Yes but tools that you from doing thing you would prefer not to have done in the furst place (but still grant you permission to override this when desired) would be a fairer assessment of what a sting compiler is.
We all agree that a null dereference is a bad thing at runtime. I see no advantage for me as a programmer to be allowed to introduce null dereferences into my code as a side effect of "getting things to work" if then when the code runs it doesn't work right. This increases my cognitive load as a programmer, it does not decrease it.
I would argue that you don't think about the compiler anymore when using a language like haskell than you do when using Python. But you do get more assurances about your program after ghc produces a binary than after Python has finished creating a .pyc -- and that is a win for the programmer.
Agreed. But every production language that I'm aware of has an out that allows you to escape its type system, with the exception of languages whose type systems are intended to uphold strong security properties and verification languages that feature decidable logics. I can't remember for sure, but I think even Coq--which is eminently not a language designed for everyday programming--may diverge if you explicitly opt out (though I could be wrong about that).

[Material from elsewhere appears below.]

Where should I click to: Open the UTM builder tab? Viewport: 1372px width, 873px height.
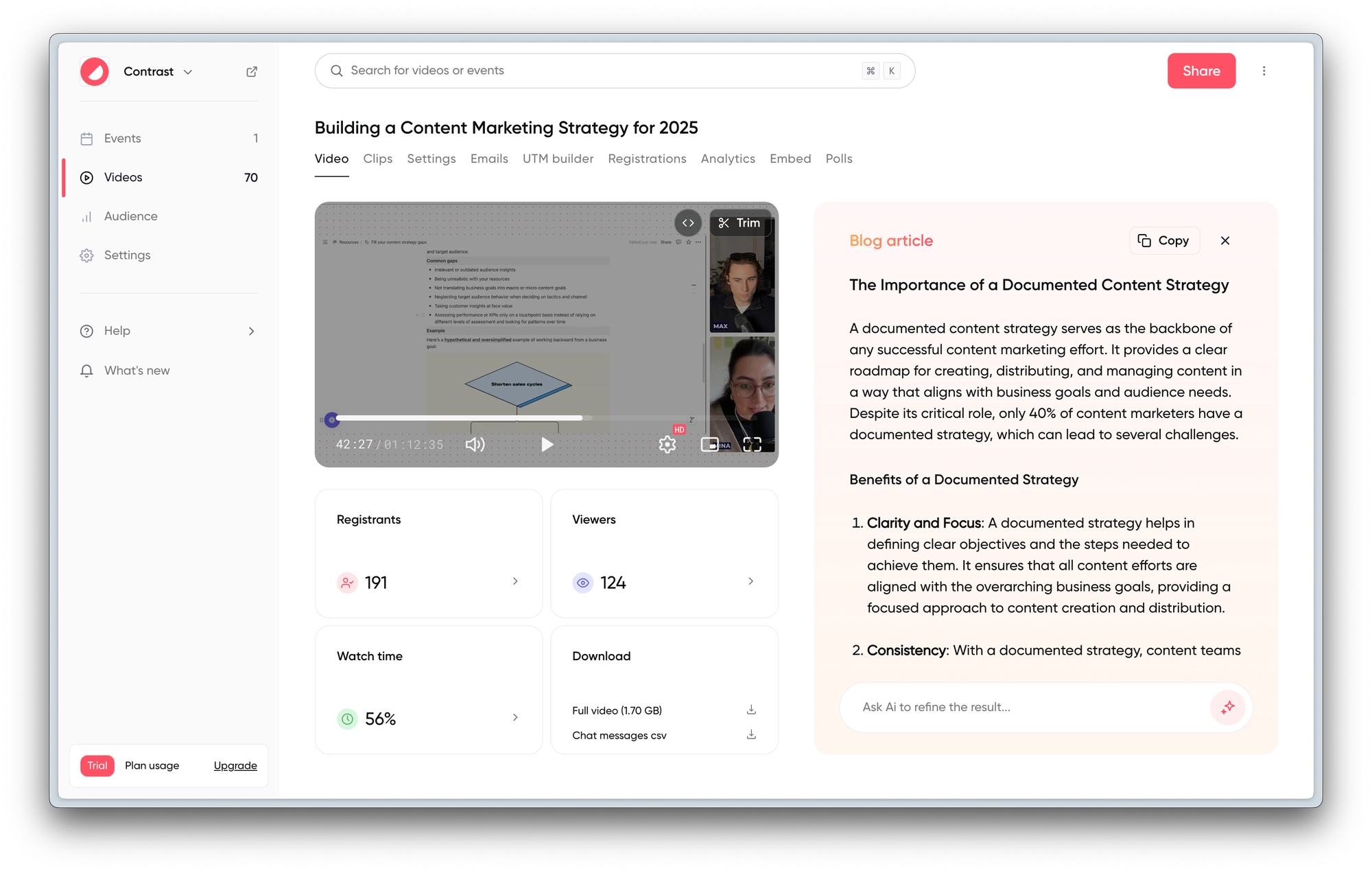(x=558, y=159)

The questions, to my mind, are
1. How easy it is to opt out?
2. How often do you have to opt out?
3. How easy it is to write well-typed expressions?
4. What guarantees does a program being well-typed provide?
For example, you almost never have to opt out of the type system in a dynamic language, but the static type system is very basic. In a language like Rust, you opt out semi-frequently (unsafe isn't common but it's certainly used more often than, say, JNI), and it can be hard to type some valid programs, but opting out is simple and the type system provides very strong guarantees. In a language like C, you never have to opt out of the type system, and the annotation burden for a well-typed program is minimal, but the type system is unsound--being well-typed guarantees essentially nothing in C.
All languages fall somewhere along this spectrum, including Go. It's just a question of what tradeoffs you're willing to make.
I think it's worth clarifying that Rust's `unsafe` doesn't opt-out of the core type system per se, it allows the use of a few additional features that the compiler doesn't/can't check. I think this distinction is important because, as you say, `unsafe` isn't very uncommon and so it is nice that one still benefits from the main guarantees of Rust by default inside `unsafe`. :)
Sophisticated type systems have not been abandoned by any stretch of the imagination.
We tried static code generators before, as well as linters and static code analysis on untyped code, and those have pretty well been proven to be ineffective. All of which are supposedly "new innovations" in Go. So if you want to defend Go that's not an approach you can really take.
Compiler shall not be an obstacle to a man. We tried enforcing things before, many times. Things got abandoned.